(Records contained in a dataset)
┄┄┄┄┄┄┄┄┄┄

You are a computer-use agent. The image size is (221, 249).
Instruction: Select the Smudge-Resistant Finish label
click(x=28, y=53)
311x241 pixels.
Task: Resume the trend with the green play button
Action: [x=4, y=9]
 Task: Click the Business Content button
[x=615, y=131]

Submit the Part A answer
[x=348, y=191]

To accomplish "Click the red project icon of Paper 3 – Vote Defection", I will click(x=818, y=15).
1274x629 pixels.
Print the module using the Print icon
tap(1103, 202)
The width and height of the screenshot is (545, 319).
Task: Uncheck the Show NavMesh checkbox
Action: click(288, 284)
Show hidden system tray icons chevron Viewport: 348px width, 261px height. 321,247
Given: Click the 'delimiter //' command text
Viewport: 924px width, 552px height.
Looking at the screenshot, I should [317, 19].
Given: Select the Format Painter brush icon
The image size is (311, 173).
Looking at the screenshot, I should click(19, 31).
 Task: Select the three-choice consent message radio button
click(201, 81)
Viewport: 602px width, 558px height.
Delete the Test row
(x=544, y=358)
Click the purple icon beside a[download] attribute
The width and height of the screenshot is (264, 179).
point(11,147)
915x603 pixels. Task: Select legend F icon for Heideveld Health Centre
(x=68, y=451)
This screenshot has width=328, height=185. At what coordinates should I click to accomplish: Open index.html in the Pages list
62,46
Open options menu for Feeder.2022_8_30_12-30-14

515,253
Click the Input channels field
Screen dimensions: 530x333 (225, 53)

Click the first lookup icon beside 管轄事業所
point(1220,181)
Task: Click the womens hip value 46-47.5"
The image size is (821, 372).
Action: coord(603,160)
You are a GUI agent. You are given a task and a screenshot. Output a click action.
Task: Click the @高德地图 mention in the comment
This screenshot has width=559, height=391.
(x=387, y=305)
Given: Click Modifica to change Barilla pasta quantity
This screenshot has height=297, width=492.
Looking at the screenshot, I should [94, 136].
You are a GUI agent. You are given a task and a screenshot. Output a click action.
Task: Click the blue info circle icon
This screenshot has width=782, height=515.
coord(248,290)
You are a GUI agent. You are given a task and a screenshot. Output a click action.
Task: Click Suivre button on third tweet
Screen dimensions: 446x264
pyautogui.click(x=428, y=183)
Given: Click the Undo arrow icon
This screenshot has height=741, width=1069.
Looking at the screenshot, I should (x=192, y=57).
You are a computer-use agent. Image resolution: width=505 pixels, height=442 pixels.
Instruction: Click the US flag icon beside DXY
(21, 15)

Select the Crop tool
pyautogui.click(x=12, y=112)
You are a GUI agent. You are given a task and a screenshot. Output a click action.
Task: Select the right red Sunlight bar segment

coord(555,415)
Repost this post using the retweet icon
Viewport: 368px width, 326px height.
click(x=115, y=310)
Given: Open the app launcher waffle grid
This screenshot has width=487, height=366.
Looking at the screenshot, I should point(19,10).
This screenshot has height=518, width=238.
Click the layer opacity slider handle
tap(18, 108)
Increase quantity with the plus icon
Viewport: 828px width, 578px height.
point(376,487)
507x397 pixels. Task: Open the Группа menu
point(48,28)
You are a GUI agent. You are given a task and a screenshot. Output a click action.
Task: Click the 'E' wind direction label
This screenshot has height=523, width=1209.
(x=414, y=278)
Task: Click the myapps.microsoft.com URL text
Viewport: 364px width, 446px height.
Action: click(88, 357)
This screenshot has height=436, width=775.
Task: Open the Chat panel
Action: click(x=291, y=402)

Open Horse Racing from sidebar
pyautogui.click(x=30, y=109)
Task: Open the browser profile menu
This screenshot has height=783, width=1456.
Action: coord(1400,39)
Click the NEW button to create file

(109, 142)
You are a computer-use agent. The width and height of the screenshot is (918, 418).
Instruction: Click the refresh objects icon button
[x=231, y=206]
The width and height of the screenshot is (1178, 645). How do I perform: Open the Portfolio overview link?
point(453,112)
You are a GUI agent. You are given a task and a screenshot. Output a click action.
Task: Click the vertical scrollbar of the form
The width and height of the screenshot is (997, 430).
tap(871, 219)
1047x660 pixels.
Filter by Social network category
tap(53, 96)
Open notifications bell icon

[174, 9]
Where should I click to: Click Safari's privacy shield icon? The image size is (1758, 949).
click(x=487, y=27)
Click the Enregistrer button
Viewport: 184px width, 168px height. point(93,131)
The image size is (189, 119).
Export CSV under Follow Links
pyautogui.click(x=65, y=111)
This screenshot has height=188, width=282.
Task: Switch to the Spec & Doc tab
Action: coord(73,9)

┄┄┄┄┄┄┄┄┄┄

● TASK PROMPT
Number of lines with the string "text" in the data above: report this figure and nothing more.

● RESPONSE TO THIS TASK
2